• [Task item]: The answer must be one number: the count of lines in the data below that include "computer".

----- Records provided

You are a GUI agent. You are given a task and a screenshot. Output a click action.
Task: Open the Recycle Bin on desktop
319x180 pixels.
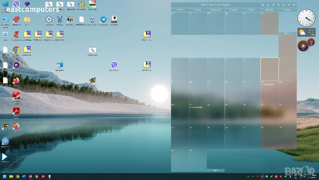[5, 35]
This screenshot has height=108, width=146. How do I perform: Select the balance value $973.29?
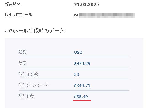tap(82, 63)
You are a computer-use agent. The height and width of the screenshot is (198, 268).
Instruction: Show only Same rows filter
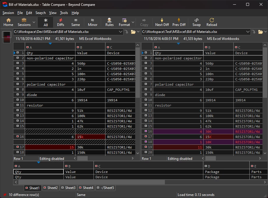click(76, 22)
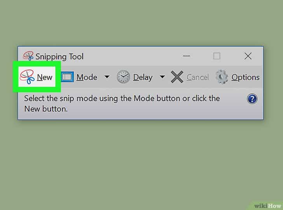Viewport: 283px width, 210px height.
Task: Click the New button text label
Action: click(x=44, y=77)
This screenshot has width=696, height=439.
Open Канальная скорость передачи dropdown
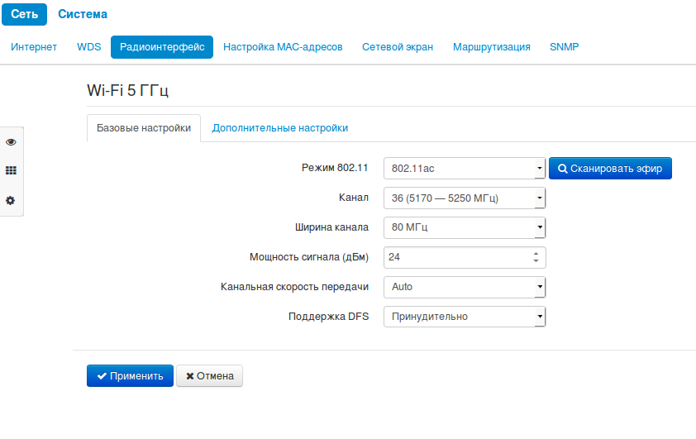[x=464, y=287]
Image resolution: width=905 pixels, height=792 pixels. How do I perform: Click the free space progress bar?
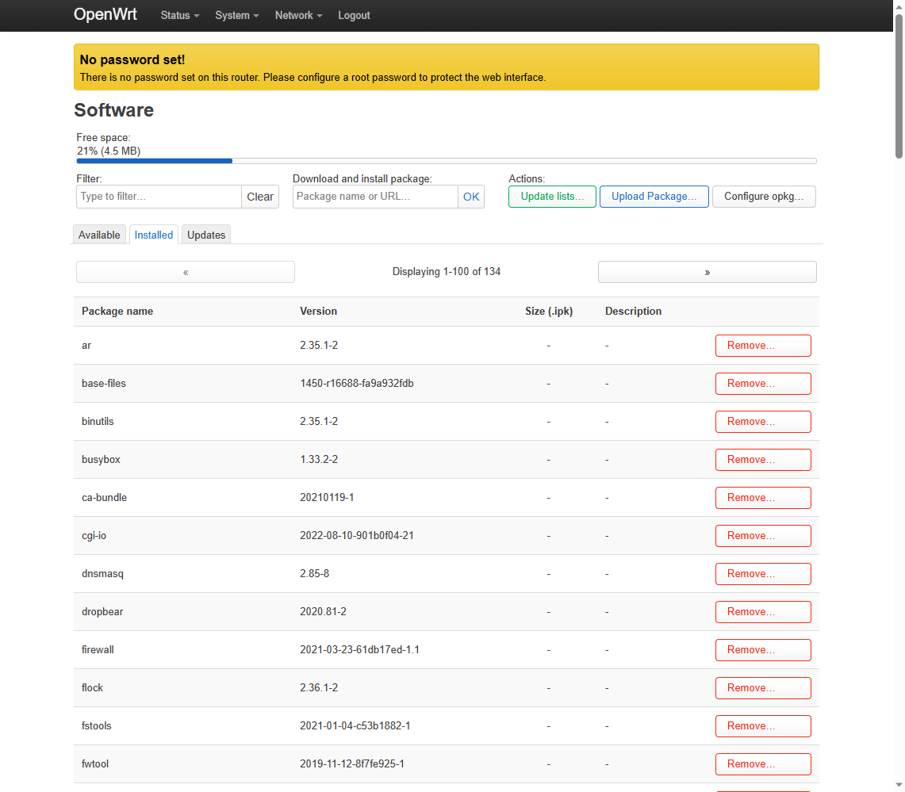click(x=447, y=161)
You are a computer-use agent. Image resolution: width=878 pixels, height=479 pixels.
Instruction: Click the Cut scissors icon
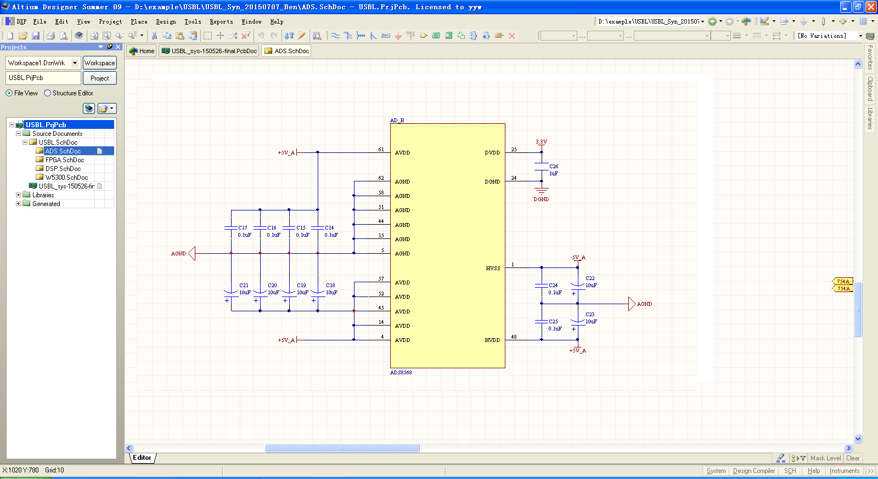[x=154, y=36]
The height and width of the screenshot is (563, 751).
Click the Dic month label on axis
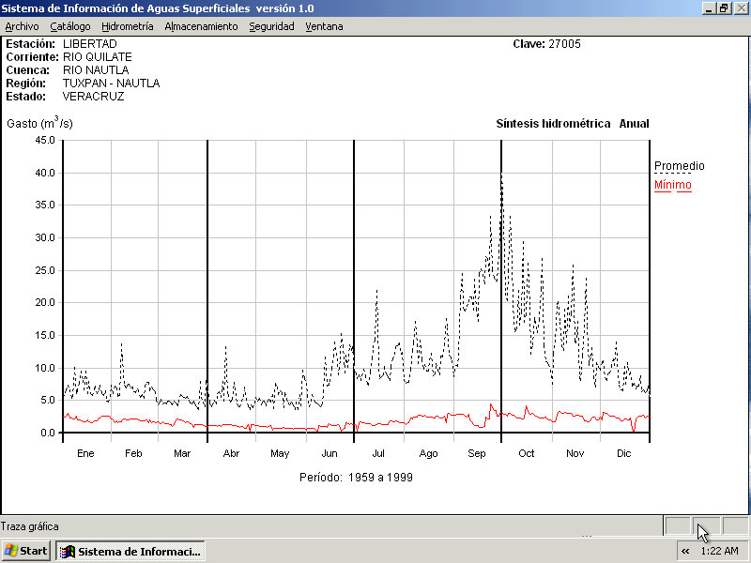[x=624, y=453]
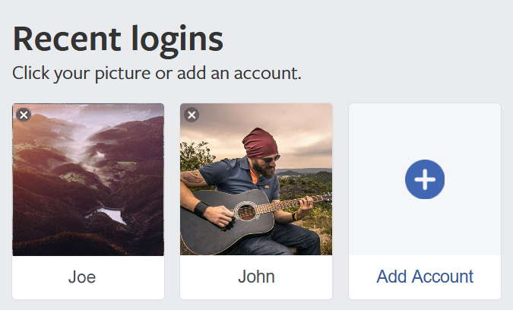Click the blue plus icon
The height and width of the screenshot is (310, 513).
tap(424, 180)
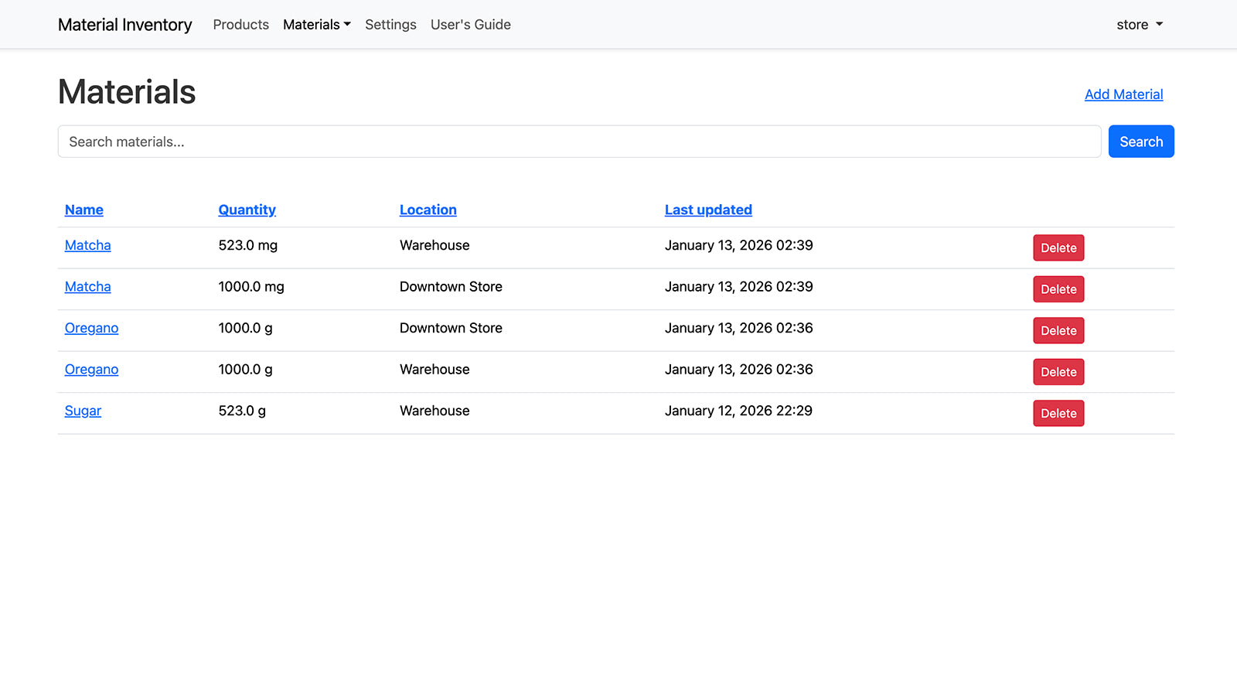Sort table by Location column
This screenshot has height=696, width=1237.
(x=428, y=210)
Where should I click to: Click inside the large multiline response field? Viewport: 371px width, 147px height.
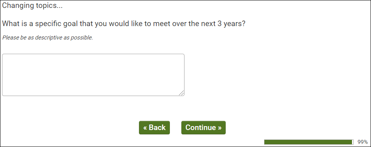click(93, 75)
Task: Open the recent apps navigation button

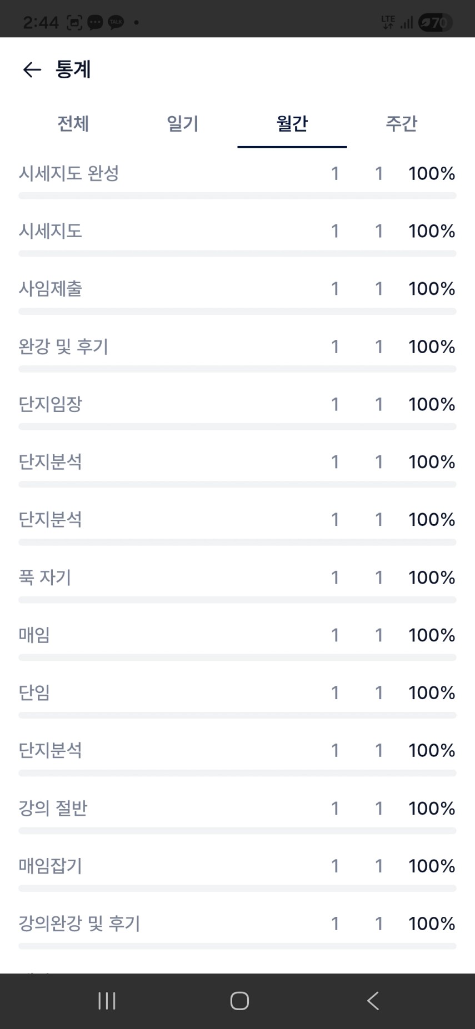Action: pyautogui.click(x=107, y=1001)
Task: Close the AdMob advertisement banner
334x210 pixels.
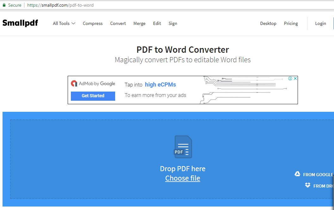Action: pyautogui.click(x=295, y=79)
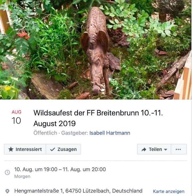The height and width of the screenshot is (196, 192).
Task: Open the three-dots more options menu
Action: point(178,149)
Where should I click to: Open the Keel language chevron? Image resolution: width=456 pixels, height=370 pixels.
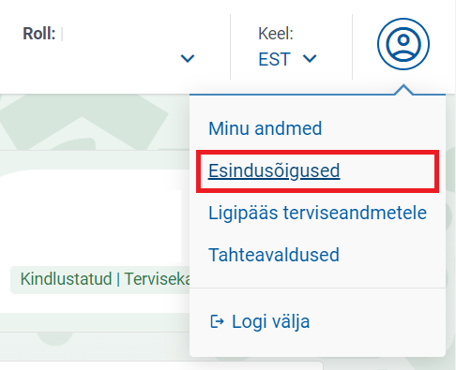[x=310, y=58]
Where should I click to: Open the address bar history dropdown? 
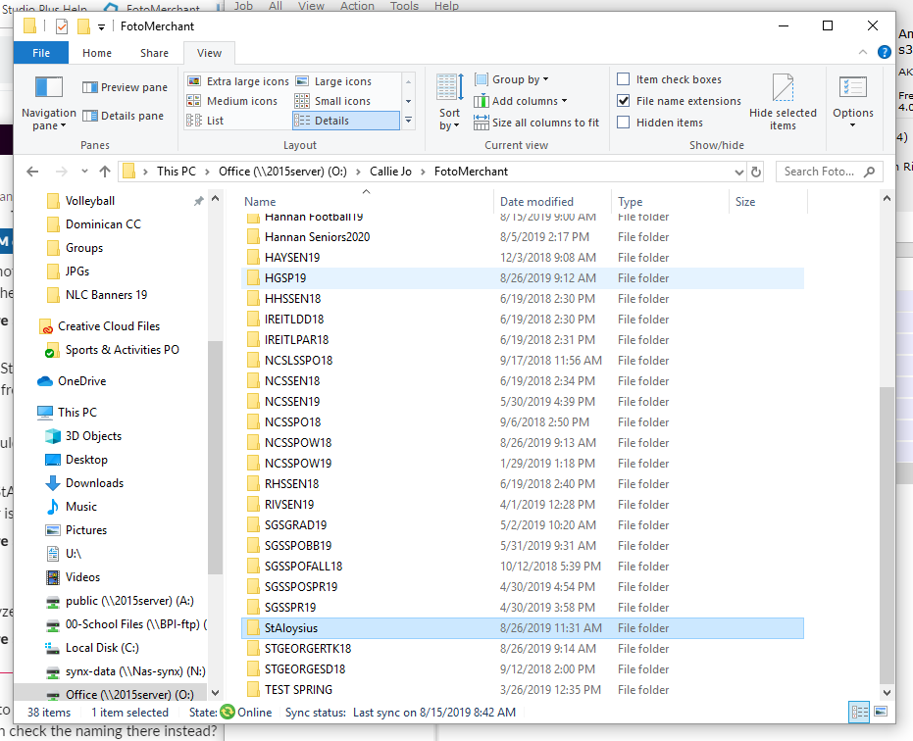click(738, 172)
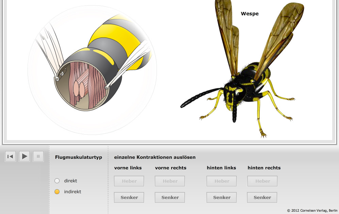
Task: Trigger Senker for vorne links
Action: click(129, 197)
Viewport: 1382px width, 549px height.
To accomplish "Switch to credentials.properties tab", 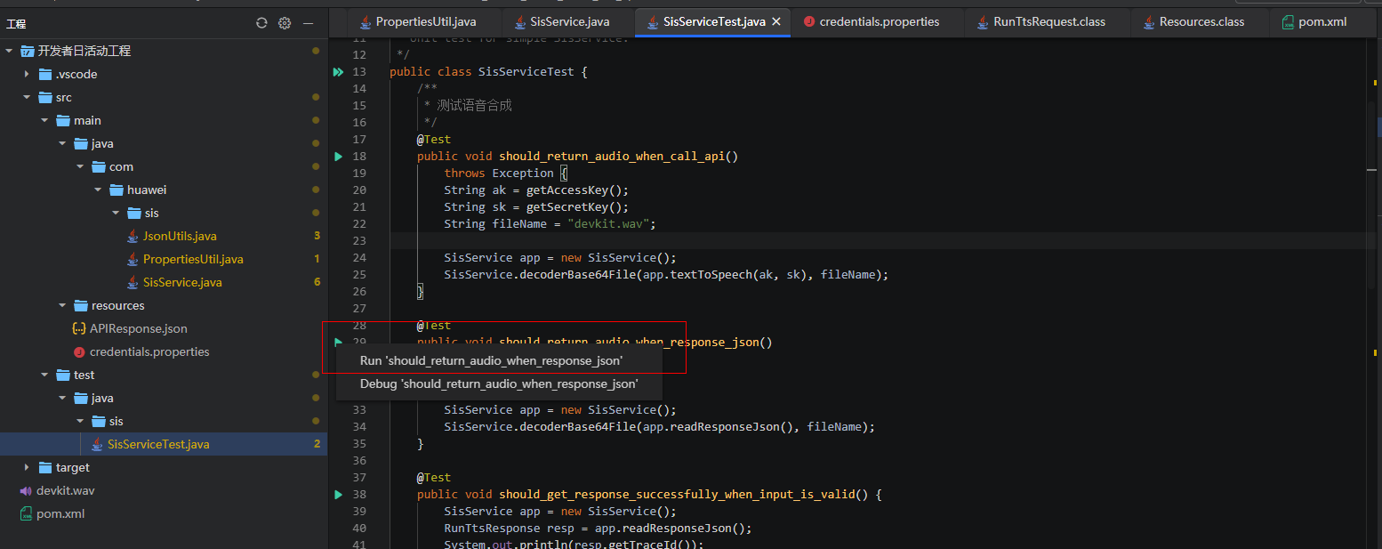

----------

• [Response below]: 2